Thing 1 has a perfectionist streak that scares me. She’ll be drawing a picture, or ask you to draw a picture, and if it doesn’t turn out perfect she flies into a rage and scribbles violently all over the paper. She was asking me to help her write I love you to a friend and got her “u” upside down. I probably shouldn’t have said anything. But she flew into a rage and wadded up the paper and started to sob. A few minutes earlier she came to me to ask me to draw a gingerbread man for her. I made a large head, arms, and legs, and when I went to join the lines at the top of his head where I had started, I kind of missed. So it looked like he had a beanie on or something. She flipped out and grabbed the marker and scribbled all over it telling me how terrible it was. When I tried to explain that she just needs to calm down and say “That’s good, let’s try it another way” she runs away crying.
The Christmas tree has become a compromise on more levels than I intended. Based on Thing 2’s dismay that there were no colors on the tree, I went out and bought some colored globe lights that I thought were pretty cool.
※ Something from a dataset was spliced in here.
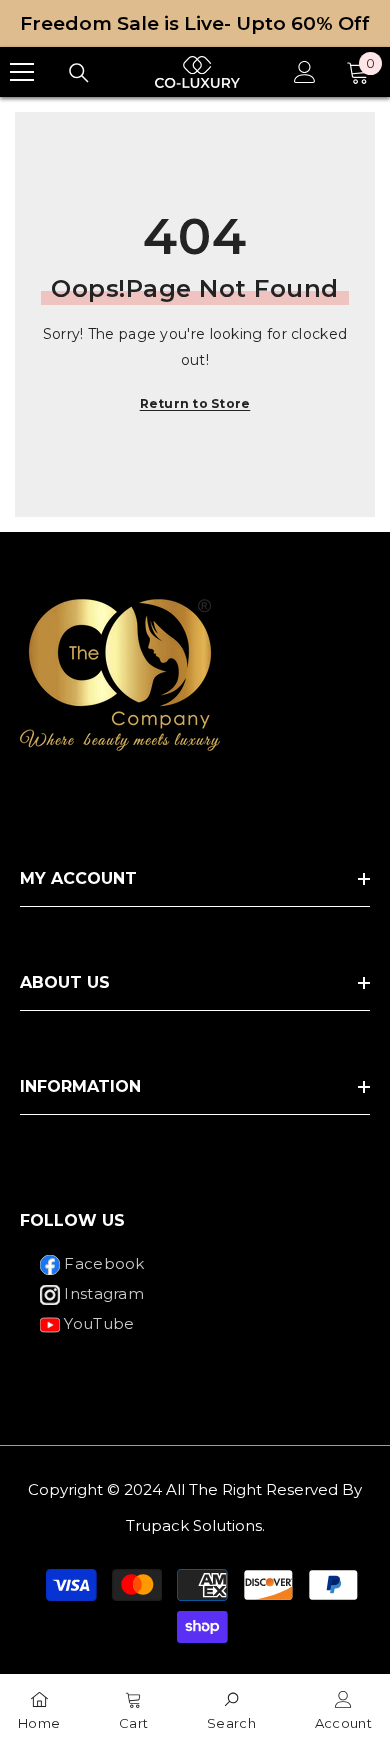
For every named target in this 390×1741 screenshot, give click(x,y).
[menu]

Not just those little twinkling lights, some globes that were probably 1 ½ inches across. Then I plugged them in. And they flash. Sigh. Not what I was looking for. And they were expensive, too. 13 bucks for a string of 12. So I didn’t put them on the tree. I dragged the girls to Modern Display to see what they had. Of course, at one time they had what I was looking for, for 17 bucks a strand of 15 lights, so they were similarly priced. But they are all out of those by now. All they had was one color strings, no multicolor. Come to think of it… I wonder if they had 3 strings of red… That might have worked. But I had a hard time dividing my attention between two little girls running around the store so excited about everything, and the salespeople who were either standing in my way while they were helping someone else, or hovering over me and the girls worried they were going to break something.
So we bought some minor things, came home, and put the flashers on the tree. The kids seem happy with it, I think it looks sort of overwhelming. But it’s not about me anymore, not for a while, anyway. It’s about those kids.